Early hints at efficacy
Bollard helped develop the tumor-associated antigen T cell (TAA-T) program at Children’s National Hospital, which manufactures autologous T cells that target tumor-associated proteins using the patient’s own blood rather than using off-the-shelf T cells. The new T cell therapy for pediatric brain cancer patients is multi-antigen, targeting three proteins relevant to brain tumors: WT1 (Wilms’ tumor protein), PRAME (preferentially expressed antigen in melanoma), and survivin (BIRC5).
The trial results showed that the T cell therapy was well tolerated with low grade side effects in the 33 total patients. None of the dosage levels reached toxicity, and there were only two severe adverse events. In addition, the median overall survival for patients with newly diagnosed DIPG without lymphodepletion was 13.7 months. For patients with relapsed/recurrent nonbrainstem malignancies, median progression-free survival was 5 months from infusion of the multi-antigen T cell therapy. Further adding to the potential efficacy of the therapy, three patients remain disease-free at 31.8, 41.2, and 51.6 months without additional treatments, and one patient had a complete response.

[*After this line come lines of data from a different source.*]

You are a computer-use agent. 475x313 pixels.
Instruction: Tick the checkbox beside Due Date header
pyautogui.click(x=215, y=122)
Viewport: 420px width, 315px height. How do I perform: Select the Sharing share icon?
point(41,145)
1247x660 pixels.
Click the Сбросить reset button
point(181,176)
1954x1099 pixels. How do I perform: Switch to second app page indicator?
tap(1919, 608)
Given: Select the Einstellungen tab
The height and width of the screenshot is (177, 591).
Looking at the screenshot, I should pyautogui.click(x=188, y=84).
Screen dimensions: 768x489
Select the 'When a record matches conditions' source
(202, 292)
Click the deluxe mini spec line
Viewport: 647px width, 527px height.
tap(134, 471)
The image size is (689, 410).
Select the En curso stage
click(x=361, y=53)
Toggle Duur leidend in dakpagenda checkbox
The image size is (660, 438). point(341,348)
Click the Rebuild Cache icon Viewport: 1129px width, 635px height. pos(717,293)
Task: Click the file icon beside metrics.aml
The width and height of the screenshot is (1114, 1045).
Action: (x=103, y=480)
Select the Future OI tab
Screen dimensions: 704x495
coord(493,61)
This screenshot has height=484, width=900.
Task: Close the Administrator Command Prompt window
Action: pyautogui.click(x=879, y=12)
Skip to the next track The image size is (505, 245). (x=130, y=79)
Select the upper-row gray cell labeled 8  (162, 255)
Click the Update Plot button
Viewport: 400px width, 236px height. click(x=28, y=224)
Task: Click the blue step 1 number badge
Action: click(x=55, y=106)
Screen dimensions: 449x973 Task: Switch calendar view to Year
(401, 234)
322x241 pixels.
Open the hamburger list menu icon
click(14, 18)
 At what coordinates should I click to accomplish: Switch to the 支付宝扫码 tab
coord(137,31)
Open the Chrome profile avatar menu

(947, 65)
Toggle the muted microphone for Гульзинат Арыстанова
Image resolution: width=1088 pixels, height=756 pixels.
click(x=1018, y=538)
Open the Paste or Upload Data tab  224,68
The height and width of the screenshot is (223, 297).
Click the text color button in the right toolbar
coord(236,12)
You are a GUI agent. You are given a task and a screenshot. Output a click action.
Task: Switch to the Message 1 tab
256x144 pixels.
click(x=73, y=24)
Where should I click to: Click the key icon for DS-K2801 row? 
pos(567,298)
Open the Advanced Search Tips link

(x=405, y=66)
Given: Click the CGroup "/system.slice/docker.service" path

“This study represents an important step toward developing safer and more effective T-cell therapies for children with devastating brain cancers,” said Bollard in the press release. “Even in this early-stage trial focused on safety, we were encouraged to see lasting clinical benefit in several patients who otherwise had very few options.”
Yet, the efficacy results remain exploratory until they are directly investigated in the next Phase 1 successor studies, which are under development now.
“We are currently developing the LIFT trial, which will use this strategy in combination with low-frequency ultrasound in order to improve delivery of the T cells to the tumors, as well as IMPACT, which is currently open and uses the same backbone, but instead tries to identify targets specific to each patient's tumor,” said Hwang.
Hope for the future
The researchers are hopeful that the strategies they’re adding to their next studies will help more children respond to the T cell therapy and remain disease-free for years to come. If so, the therapy could represent a massive win in an area with few efficacious treatment options — and also become one of the first T cell therapies to show success in solid tumors.
Hwang noted that it was wonderful to see the successful responses of some children to the therapy, although he added it’s still not enough time. Still, he called the work so far “another stepping stone to the dream of one day curing these children.”